TASK STATEMENT - Rewrite every line of the records below as a numbered list, omitting the blank lines.

BEGIN RAW RECORDS

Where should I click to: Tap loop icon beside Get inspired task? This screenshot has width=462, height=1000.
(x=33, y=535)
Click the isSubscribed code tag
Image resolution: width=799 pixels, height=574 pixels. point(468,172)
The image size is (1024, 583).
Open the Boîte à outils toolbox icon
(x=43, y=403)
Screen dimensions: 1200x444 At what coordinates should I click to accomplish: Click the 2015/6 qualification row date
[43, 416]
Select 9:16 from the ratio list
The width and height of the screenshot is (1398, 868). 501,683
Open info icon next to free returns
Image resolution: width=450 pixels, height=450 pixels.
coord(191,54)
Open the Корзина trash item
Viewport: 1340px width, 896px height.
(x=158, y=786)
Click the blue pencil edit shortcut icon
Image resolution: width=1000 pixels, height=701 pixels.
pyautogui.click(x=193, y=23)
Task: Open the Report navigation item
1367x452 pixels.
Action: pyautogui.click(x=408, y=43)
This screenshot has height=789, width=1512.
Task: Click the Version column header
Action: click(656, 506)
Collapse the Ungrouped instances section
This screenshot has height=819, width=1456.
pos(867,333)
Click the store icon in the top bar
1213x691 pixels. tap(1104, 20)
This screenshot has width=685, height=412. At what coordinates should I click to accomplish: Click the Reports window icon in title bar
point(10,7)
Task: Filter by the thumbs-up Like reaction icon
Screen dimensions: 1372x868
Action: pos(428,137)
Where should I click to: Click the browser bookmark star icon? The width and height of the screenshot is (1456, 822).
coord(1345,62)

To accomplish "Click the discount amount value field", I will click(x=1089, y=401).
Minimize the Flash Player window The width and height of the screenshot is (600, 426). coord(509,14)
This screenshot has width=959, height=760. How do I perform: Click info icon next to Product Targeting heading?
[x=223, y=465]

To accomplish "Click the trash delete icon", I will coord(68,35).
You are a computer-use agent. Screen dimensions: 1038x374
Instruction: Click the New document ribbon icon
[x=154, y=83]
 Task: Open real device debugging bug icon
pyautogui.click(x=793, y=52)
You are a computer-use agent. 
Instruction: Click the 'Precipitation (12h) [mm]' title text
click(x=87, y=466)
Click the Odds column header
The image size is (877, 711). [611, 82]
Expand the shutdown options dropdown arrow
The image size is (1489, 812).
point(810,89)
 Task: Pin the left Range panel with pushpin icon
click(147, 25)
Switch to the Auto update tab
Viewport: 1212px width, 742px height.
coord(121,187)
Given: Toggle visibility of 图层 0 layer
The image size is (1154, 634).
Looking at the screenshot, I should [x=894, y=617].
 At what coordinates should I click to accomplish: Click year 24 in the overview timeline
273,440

END RAW RECORDS

OUTPUT FOR THIS TASK -
1. Where should I click to: Tap loop icon beside Get inspired task? This screenshot has width=462, height=1000.
2. (x=33, y=535)
3. Click the isSubscribed code tag
4. Image resolution: width=799 pixels, height=574 pixels. point(468,172)
5. The image size is (1024, 583).
6. Open the Boîte à outils toolbox icon
7. (x=43, y=403)
8. Screen dimensions: 1200x444 At what coordinates should I click to accomplish: Click the 2015/6 qualification row date
9. [43, 416]
10. Select 9:16 from the ratio list
11. The width and height of the screenshot is (1398, 868). 501,683
12. Open info icon next to free returns
13. Image resolution: width=450 pixels, height=450 pixels.
14. coord(191,54)
15. Open the Корзина trash item
16. Viewport: 1340px width, 896px height.
17. (x=158, y=786)
18. Click the blue pencil edit shortcut icon
19. Image resolution: width=1000 pixels, height=701 pixels.
20. pyautogui.click(x=193, y=23)
21. Task: Open the Report navigation item
22. 1367x452 pixels.
23. Action: pyautogui.click(x=408, y=43)
24. This screenshot has height=789, width=1512.
25. Task: Click the Version column header
26. Action: click(656, 506)
27. Collapse the Ungrouped instances section
28. This screenshot has height=819, width=1456.
29. pos(867,333)
30. Click the store icon in the top bar
31. 1213x691 pixels. tap(1104, 20)
32. This screenshot has width=685, height=412. At what coordinates should I click to accomplish: Click the Reports window icon in title bar
33. point(10,7)
34. Task: Filter by the thumbs-up Like reaction icon
35. Screen dimensions: 1372x868
36. Action: pos(428,137)
37. Where should I click to: Click the browser bookmark star icon? The width and height of the screenshot is (1456, 822).
38. coord(1345,62)
39. To accomplish "Click the discount amount value field", I will click(x=1089, y=401).
40. Minimize the Flash Player window The width and height of the screenshot is (600, 426). coord(509,14)
41. This screenshot has width=959, height=760. How do I perform: Click info icon next to Product Targeting heading?
42. [x=223, y=465]
43. To accomplish "Click the trash delete icon", I will coord(68,35).
44. You are a computer-use agent. Screen dimensions: 1038x374
45. Instruction: Click the New document ribbon icon
46. [x=154, y=83]
47.  Task: Open real device debugging bug icon
48. pyautogui.click(x=793, y=52)
49. You are a computer-use agent. 
50. Instruction: Click the 'Precipitation (12h) [mm]' title text
51. click(x=87, y=466)
52. Click the Odds column header
53. The image size is (877, 711). [611, 82]
54. Expand the shutdown options dropdown arrow
55. The image size is (1489, 812).
56. point(810,89)
57.  Task: Pin the left Range panel with pushpin icon
58. click(147, 25)
59. Switch to the Auto update tab
60. Viewport: 1212px width, 742px height.
61. coord(121,187)
62. Given: Toggle visibility of 图层 0 layer
63. The image size is (1154, 634).
64. Looking at the screenshot, I should [x=894, y=617].
65.  At what coordinates should I click to accomplish: Click year 24 in the overview timeline
66. 273,440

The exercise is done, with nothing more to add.